Unless convection occurs, the only significant mode of energy transport through a star is by electromagnetic radiation. Radiation is not an efficient means of energy transport in stars because gases in stellar interiors are very opaque, that is, a photon does not go far (in the Sun, typically about 0.01 meter) before it is absorbed. (The processes by which atoms and ions can interrupt the outward flow of photons—such as becoming ionized—were discussed in the section on the Formation of Spectral Lines.) The absorbed energy is always reemitted, but it can be reemitted in any direction. A photon absorbed when traveling outward in a star has almost as good a chance of being radiated back toward the center of the star as toward its surface.

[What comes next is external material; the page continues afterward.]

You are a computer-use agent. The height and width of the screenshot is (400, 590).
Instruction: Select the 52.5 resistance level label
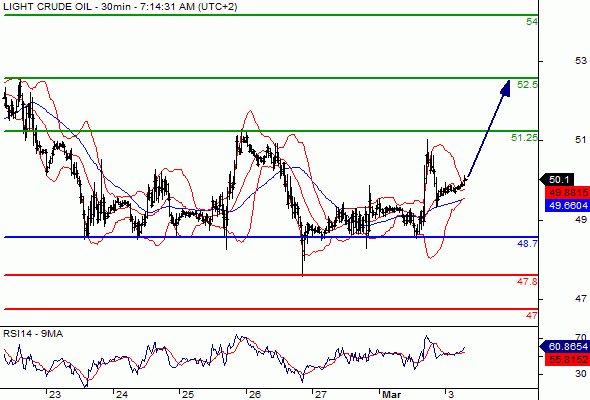pyautogui.click(x=527, y=85)
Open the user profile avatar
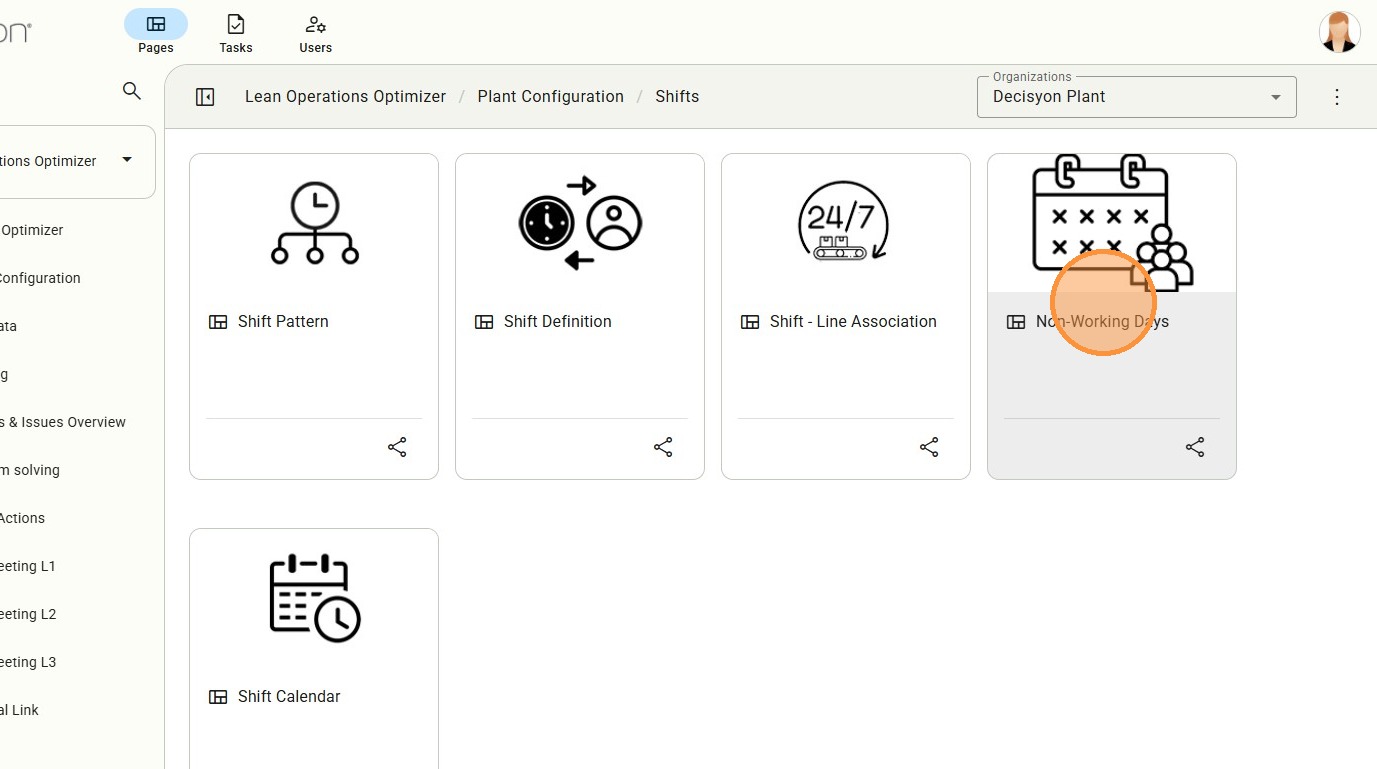The image size is (1377, 769). click(x=1339, y=32)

A particular quantity of energy, therefore, zigzags around in an almost random manner and takes a long time to work its way from the center of a star to its surface ([link]). Estimates are somewhat uncertain, but in the Sun, as we saw, the time required is probably between 100,000 and 1,000,000 years. If the photons were not absorbed and reemitted along the way, they would travel at the speed of light and could reach the surface in a little over 2 seconds, just as neutrinos do ([link]).

Diagram of the Motion of Photons Deep in the Sun. The dense gas of the Solar interior is shown as a fairly uniform scattering of yellow dots. A photon is drawn as a wavy black arrow moving upward from the bottom of the figure. The point of this arrow touches one of the yellow dots, from which another wavy arrow is drawn moving towards the upper left. This second arrow touches another yellow dot from which a third wavy arrow is drawn moving toward the upper right. This third arrow touches another yellow dot from which a fourth wavy arrow is drawn moving toward lower right. This fourth arrow touches another yellow dot from which a fifth arrow is drawn moving horizontally to the right. This fifth arrow strikes another yellow dot from which a sixth and final wavy arrow is drawn moving toward upper left and touches another yellow dot.

Diagram of Photon and Neutrino Paths in the Sun. At left, (a) shows the Sun as a yellow disk. Starting at the center of the Sun, the path of a photon is drawn in red and labeled “Photon”. The photon path zigzags, curves and twists back on itself many, many times before reaching the Sun’s surface and then travels away into space in a straight line. At right, (b) also shows the Sun as a yellow disk. Starting at the center of the Sun the path of a neutrino is drawn in blue and labeled “Neutrino”. The neutrino path is a straight line from the center to the surface and outward into space.

Heat Transfer and Cooking

The three ways that heat energy moves from higher-temperature regions to cooler regions are all used in cooking, and this is important to all of us who enjoy making or eating food.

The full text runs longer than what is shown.